Hot Deformation Behavior and Processing Map of Novel Quasi-Network Ti5Si3/TiAl Composites

The in-house fabricated quasi-network Ti5Si3/TiAl composites showed an excellent combination between light weight and superior high temperature tensile properties in our previous work. However, the deformability was another key factor which determined the Ti5Si3/TiAl composites' potential for high temperature applications in aeronautics and aerospace. Therefore, in this paper the hot deformation behaviors of the novel quasi-network Ti5Si3/TiAl composites at temperatures from 900( degrees)C to 1200( degrees)C with strain rates in the range of 0.001-1 s(-1 )was systemically investigated. The results showed that the peak flow stress decreased with the increase in the test temperature and the decrease in the strain rate. The thermal compressive deformation constitutive equation was built, and hence the deformation activation energy of the quasi-network Ti5Si3/TiAl composite was confirmed to be 564.67 kJ/mol, slightly higher than or similar to the TiAl-based alloys fabricated by traditional casting or powder metallurgy.
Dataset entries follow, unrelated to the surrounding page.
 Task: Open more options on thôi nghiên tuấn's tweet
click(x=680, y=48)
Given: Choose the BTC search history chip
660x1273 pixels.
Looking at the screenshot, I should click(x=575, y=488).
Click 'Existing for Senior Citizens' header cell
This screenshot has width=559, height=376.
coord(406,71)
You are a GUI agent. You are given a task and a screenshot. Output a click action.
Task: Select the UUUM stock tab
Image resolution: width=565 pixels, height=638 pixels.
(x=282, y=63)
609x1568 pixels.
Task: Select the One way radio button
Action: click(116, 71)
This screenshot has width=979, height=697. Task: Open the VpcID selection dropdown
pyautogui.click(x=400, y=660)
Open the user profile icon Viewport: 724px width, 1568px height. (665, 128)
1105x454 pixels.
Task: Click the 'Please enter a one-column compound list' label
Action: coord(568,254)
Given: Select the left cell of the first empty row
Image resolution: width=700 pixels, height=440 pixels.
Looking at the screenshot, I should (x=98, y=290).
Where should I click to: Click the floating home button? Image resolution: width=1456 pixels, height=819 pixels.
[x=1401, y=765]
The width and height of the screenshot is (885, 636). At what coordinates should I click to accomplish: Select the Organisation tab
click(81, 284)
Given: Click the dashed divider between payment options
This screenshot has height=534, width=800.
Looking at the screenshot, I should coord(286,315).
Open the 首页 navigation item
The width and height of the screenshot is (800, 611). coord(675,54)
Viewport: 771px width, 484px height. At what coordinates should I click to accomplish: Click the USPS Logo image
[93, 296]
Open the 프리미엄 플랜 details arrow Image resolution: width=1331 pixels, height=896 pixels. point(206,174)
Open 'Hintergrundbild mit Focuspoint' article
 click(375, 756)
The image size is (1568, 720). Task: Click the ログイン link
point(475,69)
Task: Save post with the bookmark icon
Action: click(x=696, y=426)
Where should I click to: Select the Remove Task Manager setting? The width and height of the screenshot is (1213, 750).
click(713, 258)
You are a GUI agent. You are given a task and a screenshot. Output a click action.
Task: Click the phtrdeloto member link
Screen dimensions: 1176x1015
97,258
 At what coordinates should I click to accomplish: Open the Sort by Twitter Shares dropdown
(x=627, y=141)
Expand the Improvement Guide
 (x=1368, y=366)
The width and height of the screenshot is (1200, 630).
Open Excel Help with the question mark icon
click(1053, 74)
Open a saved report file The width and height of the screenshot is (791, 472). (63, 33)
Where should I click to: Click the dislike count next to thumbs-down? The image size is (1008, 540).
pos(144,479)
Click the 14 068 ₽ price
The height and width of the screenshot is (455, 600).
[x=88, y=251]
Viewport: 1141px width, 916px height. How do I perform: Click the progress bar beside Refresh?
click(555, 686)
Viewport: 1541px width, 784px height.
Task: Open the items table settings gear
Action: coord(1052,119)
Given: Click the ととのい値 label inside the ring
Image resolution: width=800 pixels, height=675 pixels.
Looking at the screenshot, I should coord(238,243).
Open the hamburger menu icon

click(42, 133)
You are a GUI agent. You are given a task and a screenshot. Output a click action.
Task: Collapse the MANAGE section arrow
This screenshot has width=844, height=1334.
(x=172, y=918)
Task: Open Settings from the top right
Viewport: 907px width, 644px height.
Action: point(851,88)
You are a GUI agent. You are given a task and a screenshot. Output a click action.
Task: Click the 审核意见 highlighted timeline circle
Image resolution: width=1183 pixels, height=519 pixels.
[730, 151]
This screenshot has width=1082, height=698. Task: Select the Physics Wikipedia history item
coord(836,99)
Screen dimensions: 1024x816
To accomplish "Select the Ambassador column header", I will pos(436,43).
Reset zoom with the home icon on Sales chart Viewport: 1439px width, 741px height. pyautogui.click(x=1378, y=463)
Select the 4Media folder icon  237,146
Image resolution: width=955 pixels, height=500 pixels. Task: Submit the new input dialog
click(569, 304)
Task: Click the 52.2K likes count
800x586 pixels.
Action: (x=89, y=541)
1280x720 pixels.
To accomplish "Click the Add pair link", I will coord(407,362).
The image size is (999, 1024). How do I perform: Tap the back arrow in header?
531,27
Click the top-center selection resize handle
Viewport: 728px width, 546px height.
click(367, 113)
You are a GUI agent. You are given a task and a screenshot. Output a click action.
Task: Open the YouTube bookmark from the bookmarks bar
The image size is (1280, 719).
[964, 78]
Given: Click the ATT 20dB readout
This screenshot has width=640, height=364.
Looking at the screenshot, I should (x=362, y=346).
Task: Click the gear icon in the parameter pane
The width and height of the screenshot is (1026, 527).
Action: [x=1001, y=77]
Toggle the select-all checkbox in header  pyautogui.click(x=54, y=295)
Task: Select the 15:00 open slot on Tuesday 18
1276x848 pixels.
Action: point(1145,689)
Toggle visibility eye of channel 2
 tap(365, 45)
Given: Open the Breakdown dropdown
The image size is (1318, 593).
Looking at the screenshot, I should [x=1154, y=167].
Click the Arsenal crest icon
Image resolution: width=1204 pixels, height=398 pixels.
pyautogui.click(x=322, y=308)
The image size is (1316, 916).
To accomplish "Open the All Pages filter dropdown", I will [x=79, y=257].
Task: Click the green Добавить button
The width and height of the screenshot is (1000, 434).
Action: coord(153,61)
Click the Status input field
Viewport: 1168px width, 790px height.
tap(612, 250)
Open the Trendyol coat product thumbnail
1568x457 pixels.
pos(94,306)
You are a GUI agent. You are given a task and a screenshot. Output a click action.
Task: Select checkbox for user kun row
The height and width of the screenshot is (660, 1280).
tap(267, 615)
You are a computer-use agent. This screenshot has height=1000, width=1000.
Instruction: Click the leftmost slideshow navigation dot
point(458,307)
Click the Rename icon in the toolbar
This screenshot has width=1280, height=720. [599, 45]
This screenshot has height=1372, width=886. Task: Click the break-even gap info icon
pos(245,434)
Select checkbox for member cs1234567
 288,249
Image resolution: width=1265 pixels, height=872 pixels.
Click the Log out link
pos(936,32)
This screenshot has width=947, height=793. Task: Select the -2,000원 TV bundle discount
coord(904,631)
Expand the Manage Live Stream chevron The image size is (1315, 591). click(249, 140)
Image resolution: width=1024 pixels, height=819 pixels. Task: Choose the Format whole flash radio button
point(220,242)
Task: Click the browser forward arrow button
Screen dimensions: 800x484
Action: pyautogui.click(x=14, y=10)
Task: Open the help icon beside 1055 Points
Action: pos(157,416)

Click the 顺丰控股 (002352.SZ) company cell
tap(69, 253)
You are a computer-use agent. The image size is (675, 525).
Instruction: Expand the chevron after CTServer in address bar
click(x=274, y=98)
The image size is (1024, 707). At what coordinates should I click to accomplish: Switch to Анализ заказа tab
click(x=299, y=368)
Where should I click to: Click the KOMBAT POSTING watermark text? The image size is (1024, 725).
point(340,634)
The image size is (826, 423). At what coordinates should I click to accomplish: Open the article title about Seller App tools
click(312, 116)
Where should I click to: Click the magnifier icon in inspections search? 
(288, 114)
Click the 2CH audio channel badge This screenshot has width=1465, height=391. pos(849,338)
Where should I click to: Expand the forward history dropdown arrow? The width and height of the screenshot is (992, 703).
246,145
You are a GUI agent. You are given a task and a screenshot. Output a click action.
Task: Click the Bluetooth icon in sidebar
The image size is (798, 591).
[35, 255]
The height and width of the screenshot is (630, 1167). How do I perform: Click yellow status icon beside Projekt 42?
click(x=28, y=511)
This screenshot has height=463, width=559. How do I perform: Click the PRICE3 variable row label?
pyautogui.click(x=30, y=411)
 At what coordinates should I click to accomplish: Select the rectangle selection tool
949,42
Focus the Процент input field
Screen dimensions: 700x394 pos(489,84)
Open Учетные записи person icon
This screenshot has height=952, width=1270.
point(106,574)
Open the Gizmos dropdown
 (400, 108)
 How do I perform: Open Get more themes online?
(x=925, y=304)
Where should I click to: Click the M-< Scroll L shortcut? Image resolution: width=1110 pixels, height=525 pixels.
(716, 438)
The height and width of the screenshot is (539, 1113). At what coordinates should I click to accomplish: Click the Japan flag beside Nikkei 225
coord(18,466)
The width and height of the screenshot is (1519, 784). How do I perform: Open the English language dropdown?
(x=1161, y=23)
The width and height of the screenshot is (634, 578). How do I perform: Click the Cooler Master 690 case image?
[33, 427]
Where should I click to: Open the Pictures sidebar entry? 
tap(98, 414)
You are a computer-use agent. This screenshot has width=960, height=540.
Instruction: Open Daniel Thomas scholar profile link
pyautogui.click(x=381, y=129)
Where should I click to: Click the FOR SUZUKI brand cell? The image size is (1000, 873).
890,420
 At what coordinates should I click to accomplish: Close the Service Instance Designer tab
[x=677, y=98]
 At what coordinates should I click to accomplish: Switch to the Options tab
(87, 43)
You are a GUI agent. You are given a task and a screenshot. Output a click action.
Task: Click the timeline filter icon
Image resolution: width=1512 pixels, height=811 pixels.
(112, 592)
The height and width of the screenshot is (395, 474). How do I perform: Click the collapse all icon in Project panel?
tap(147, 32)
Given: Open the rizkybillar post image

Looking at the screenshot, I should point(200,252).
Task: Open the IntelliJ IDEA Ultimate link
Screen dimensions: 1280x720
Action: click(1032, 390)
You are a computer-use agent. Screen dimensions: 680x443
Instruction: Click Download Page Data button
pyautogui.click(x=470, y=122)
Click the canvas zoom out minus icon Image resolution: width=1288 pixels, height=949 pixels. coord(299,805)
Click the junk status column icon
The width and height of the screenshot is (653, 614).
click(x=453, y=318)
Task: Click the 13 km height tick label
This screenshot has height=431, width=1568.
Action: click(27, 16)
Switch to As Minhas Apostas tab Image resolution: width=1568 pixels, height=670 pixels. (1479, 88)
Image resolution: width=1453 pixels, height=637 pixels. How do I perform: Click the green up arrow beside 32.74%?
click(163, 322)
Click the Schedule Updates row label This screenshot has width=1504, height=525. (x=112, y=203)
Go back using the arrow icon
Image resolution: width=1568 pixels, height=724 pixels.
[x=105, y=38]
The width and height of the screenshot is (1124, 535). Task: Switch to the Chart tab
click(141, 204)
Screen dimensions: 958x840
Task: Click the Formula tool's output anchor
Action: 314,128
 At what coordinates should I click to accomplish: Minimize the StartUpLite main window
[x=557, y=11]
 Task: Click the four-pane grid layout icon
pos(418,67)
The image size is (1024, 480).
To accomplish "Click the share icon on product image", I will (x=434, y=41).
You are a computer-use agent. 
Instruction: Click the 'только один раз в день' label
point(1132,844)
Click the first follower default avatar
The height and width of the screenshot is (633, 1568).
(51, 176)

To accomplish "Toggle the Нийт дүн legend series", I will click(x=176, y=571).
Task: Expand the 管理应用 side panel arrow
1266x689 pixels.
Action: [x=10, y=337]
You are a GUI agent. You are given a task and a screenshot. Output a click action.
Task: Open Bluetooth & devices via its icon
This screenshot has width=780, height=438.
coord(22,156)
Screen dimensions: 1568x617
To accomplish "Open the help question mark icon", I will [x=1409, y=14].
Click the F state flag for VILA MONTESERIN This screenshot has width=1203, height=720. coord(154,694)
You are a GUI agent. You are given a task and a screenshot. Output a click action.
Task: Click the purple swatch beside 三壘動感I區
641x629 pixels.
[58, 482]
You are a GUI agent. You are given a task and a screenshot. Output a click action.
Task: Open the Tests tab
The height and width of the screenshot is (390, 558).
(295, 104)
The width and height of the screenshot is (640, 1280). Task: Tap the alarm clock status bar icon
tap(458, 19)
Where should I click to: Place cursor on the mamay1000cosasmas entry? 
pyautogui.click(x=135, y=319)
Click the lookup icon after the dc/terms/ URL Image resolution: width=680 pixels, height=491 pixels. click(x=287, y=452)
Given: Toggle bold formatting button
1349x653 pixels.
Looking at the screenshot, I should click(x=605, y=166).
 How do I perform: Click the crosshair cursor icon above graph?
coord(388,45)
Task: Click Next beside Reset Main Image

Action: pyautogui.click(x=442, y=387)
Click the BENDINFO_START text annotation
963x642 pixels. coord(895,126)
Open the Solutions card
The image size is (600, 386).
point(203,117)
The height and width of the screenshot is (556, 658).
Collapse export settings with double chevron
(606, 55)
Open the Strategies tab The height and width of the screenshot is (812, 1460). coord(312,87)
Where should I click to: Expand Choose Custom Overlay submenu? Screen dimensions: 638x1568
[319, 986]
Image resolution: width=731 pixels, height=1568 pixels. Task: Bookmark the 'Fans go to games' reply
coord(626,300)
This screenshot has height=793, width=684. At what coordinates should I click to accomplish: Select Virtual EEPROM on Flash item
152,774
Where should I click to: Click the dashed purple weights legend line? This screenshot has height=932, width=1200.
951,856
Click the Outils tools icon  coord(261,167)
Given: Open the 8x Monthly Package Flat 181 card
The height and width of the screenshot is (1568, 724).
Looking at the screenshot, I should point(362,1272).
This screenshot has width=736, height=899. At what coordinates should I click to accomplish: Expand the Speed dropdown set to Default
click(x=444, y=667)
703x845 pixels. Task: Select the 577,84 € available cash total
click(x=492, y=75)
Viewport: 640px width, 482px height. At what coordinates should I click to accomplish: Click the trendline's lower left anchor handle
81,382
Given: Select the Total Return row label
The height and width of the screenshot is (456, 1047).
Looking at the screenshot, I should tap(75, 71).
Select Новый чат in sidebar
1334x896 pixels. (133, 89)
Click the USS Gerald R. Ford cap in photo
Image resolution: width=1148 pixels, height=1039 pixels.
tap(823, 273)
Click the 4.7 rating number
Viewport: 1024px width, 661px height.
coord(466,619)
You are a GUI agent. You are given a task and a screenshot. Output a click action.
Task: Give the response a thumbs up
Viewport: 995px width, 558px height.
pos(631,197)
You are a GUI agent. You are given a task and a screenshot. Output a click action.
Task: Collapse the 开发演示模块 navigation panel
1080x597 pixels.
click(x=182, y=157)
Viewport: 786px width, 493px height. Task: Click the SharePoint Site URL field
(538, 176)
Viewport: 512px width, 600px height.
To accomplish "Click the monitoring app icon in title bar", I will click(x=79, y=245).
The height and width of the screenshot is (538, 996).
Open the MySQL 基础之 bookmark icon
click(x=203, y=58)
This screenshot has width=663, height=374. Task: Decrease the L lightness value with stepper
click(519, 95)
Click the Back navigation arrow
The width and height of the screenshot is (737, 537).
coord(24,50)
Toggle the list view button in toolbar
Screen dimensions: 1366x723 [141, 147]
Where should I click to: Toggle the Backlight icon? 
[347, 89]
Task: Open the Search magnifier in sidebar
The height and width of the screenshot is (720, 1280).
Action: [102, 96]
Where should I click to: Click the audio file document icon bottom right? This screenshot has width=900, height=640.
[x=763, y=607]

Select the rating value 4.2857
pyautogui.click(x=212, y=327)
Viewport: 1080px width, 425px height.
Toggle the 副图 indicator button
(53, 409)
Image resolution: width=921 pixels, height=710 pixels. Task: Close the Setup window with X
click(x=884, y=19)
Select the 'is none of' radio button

According to the dynamic material model (DMM), the hot processing maps with the true strain of 0.2-0.5 were established. It can be concluded that the instability area was mainly concentrated in the region of low temperature and high strain rate. Combined with the microstructural analysis, the optimal hot processing parameters were the temperature range of 1125-1200( degrees)C and the strain rate of 0.001-0.01 s(-1), where a large proportion of dynamic recrystallization occurred. It was noteworthy that the introduction of Ti5Si3 particles was conducive to accelerating the dynamic recrystallization and limiting the dynamic recrystallization grain growth. Besides, the distribution and size of Ti(5)Si(3 )particles could be regulated by the hot deformation. Finally, the microstructure evolution mechanism in the hot deformation was discussed in detail, this additionally provided the guidance for the practical plastic forming.